## やること
下の行のうち「screenshot」という語をふくむものを、一つ残らず書き出してください。

## 使う資料
• • •

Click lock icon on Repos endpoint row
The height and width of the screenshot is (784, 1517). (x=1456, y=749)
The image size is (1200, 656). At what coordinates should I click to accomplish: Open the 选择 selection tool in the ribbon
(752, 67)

• • •

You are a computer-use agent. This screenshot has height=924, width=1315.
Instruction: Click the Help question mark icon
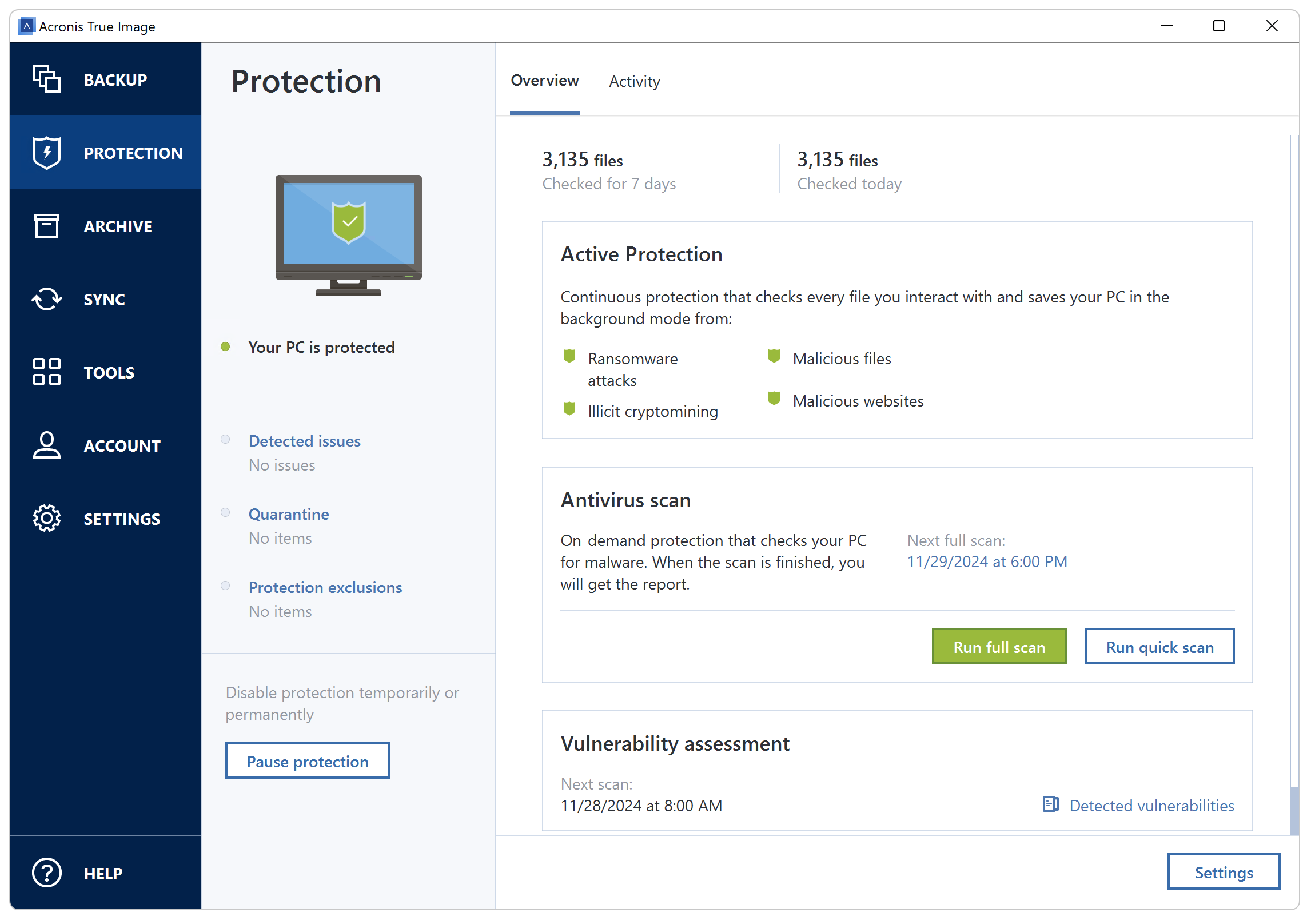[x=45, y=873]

• • •

## 答え
The height and width of the screenshot is (784, 1517). (x=1456, y=749)
You are a computer-use agent. This screenshot has height=924, width=1315.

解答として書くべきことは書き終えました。